BY JOHN STEELE AND JOHN RIDDELL
TORONTO - "We in Cuba are building a socialist society, and that proves to the world a socialist society is possible," declared Joel Queipo Ruiz of the National Secretariat of the Cuban Federation of University Students to a meeting of 145 persons at the University of Toronto November 10.
Queipo is speaking to meetings across Canada with Maria del Carmen Barroso González, a leader of the Union of Young Communists, on a three-week tour organized by the Cuban Youth Tour Organizing Committee. One goal of the tour is to establish formal relationships with student organizations. To that end they will be attending the Ottawa convention of the Canadian Federation of Students, March 17-19.
Tanya Zakrison a representative of the University of Toronto Friends of Cuba committee, welcomed the Cuban youth leaders. Zakrison, who recently returned from a year of study at the University of Havana, contrasted the cuts in education and social services by governments in this country with the refusal of the Cuban government to carry out cuts despite the economic crisis there.
In Cuba since the 1959 revolution, Queipo confirmed, all who desire to study have the right to do so. They have had the right to dismiss, if need be, the university's rector and professors, to participate in national political life, and to receive a job in their field after graduation.
A few years ago, he recalled, "we of the students' federation, looking back at the heroic role of students in overthrowing dictatorships in the 1930s and the 1950s, we wondered when it would be our turn to struggle. Then came 1989 and the `special period' " - the severe economic crisis precipitated by the collapse of trade with the former Soviet Union and the Eastern European countries and intensified by Washington's economic embargo.
"Now, physical conditions of study have become more and more difficult," Queipo explained. "As the economy has shrunk, the guaranteed job has shrunk too. Pressures of all kinds increased in our country. But the government said, `No cutbacks in education,' and we had to support them in that. So every year we work in agriculture; when there is a call for a special project, we go. We may not have cars or tape recorders. But we have dignity and morality, and no one can take that away from us, not in any crisis."
Throughout the week-long southern Ontario leg of their tour, Barroso and Queipo spoke to more than 600 people at six meetings.
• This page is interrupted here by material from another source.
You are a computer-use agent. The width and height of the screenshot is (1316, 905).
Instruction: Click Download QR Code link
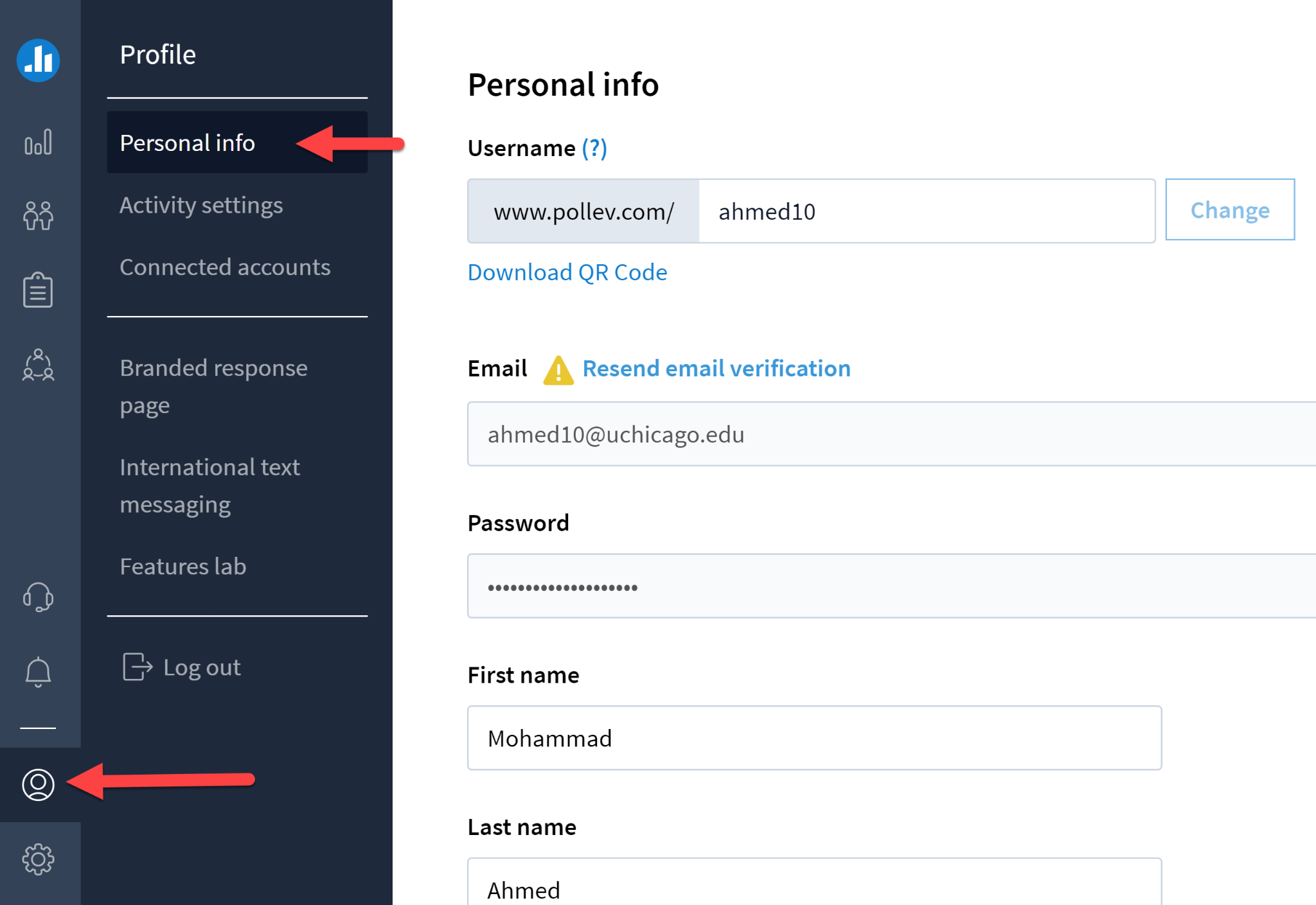point(567,272)
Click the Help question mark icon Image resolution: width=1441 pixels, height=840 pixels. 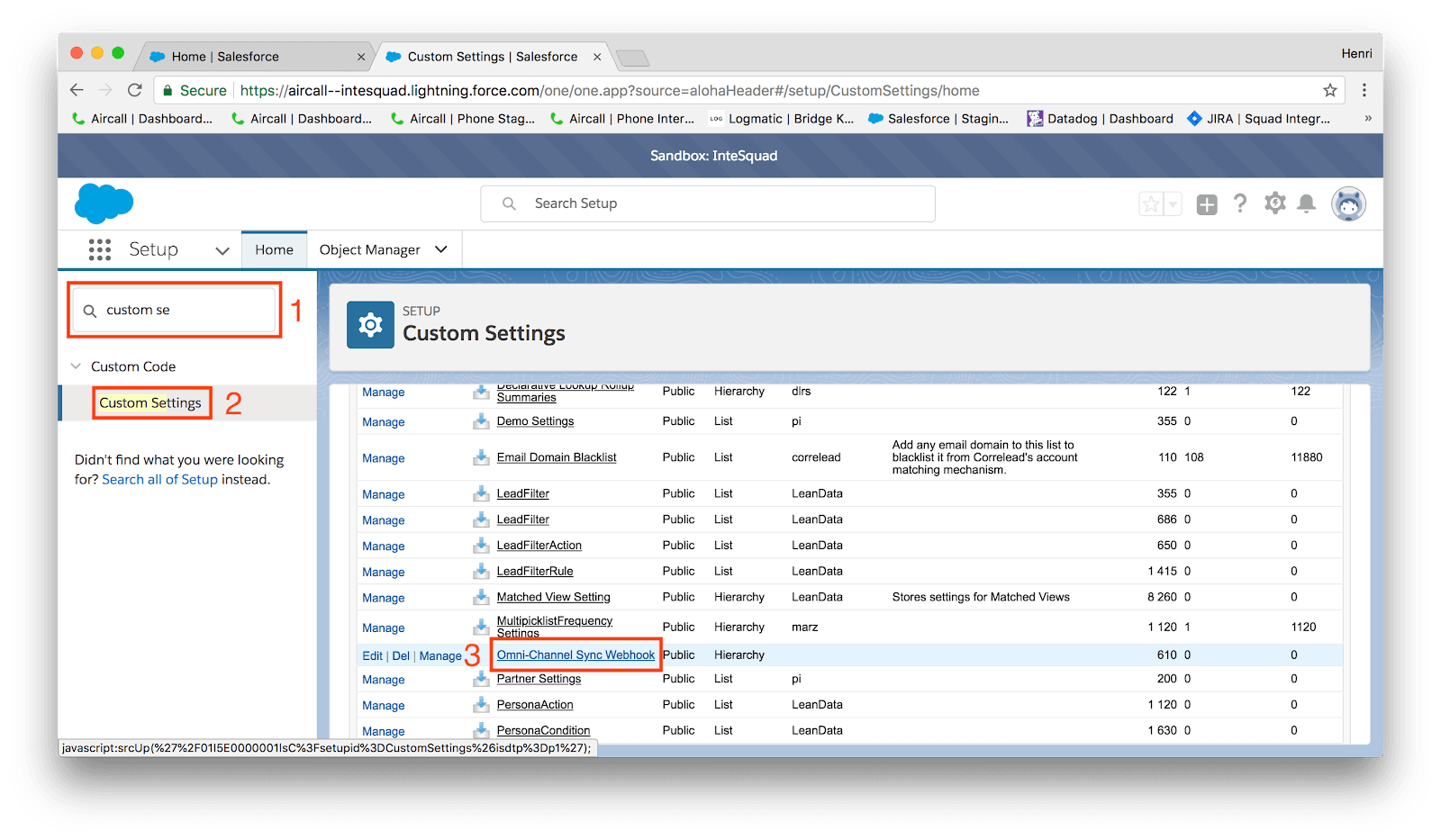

A variety of questions were posed by university and high school students, unionists, Cuba solidarity activists, and others at the different meetings.
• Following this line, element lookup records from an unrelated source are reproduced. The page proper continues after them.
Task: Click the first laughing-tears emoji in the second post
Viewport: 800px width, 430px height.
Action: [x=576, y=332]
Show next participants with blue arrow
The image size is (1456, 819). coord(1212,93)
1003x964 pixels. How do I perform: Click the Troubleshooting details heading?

In answer to a questioner who expressed concern over increased foreign investment in Cuba, Barroso explained, "It seems there is a lot of misinformation spread by the media in North America. Workers remain the masters in our own country. The workers and farmers dictate wha happens in Cuba. These investments simply help us get foreign currency so we can buy medicines and other essentials to maintain social programs and the project of building socialism."
During the course of the week several questions were asked relating to the reappearance of prostitution after its elimination by the revolution. "It would not be true to deny the reappearance of prostitution," said Barroso. "But it is not like prostitution in other countries where women do it to survive. It is a product of the impact of tourism and the economic difficulties. It is an ideological problem," she said, adding, "Prostitution involves a microscopic percentage of the population."
Queipo and Barroso spoke on campuses in Guelph, Hamilton and Toronto in Ontario. In London, Ontario, their meeting was organized by the local Cuba solidarity group and Canadian Auto Workers Local 27. Across the country more than 40 organizations and indviduals sent invitations to the Cuban youth leaders.
Robert Simms contributed to this article. John Steele is a member of International Association of Machinists Local 2113.